Our family has farmed along the Strand for generations and before that operated a fleet of east coast barges trading from the port of Ipswich. We have also seen much change and more recently we established the Suffolk Food Hall to provide enjoyable access to the wonderful products of our region. Farming practices have responded to such opportunities too, and we are delighted to see traditional extensive systems becoming more applicable again. In particular, we have grassed over intensive arable fields and reverted to grazing Red Poll cattle on paddocks along the Strand.
The epochal bridge divides the hustle of the port from an awe-inspiring vista down the River Orwell.

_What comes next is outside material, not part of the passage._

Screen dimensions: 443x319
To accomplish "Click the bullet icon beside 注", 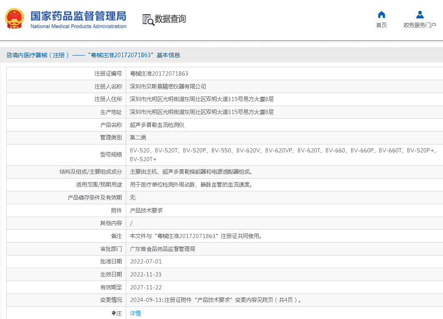I will click(x=113, y=313).
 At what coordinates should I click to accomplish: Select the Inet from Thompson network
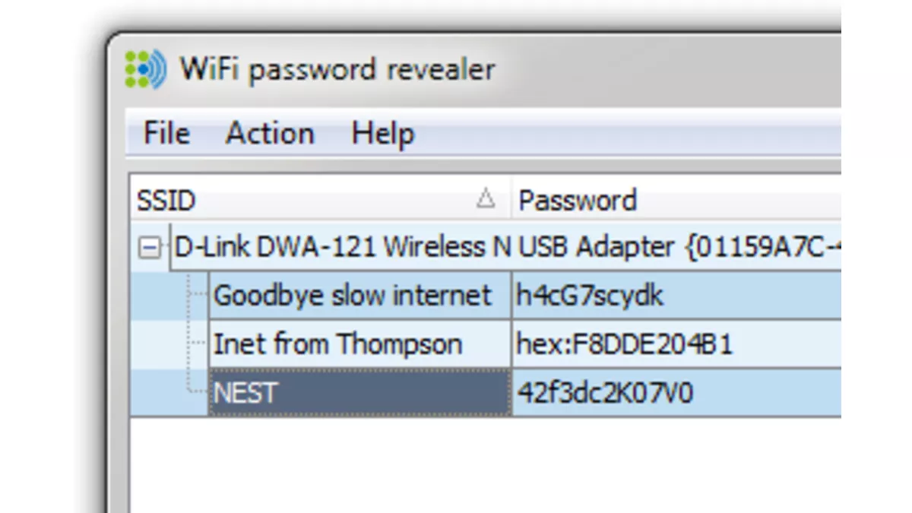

It is a gateway to the Suffolk Coast & Heaths AONB and we are privileged that more of our farm has been included in a boundary extension to this national landscape designation. Whilst the bridge is striking within the landscape, many marvel at its beauty. A sleek piece of engineering, giving rise to questions around how and when.
Another contribution to our community is by answering such questions, through the Suffolk Food Hall team, with infographic boards, recreational access to the Strand and extolling the best practices of land management. Agri-environment schemes we run along the Strand, up Freston Brook and in the connected ancient woodlands, all benefit the wildlife in this foreshore-farmland niche. Despite the pressures of change, this mile brings a smile, and our Strand is a unique thread on the east coast.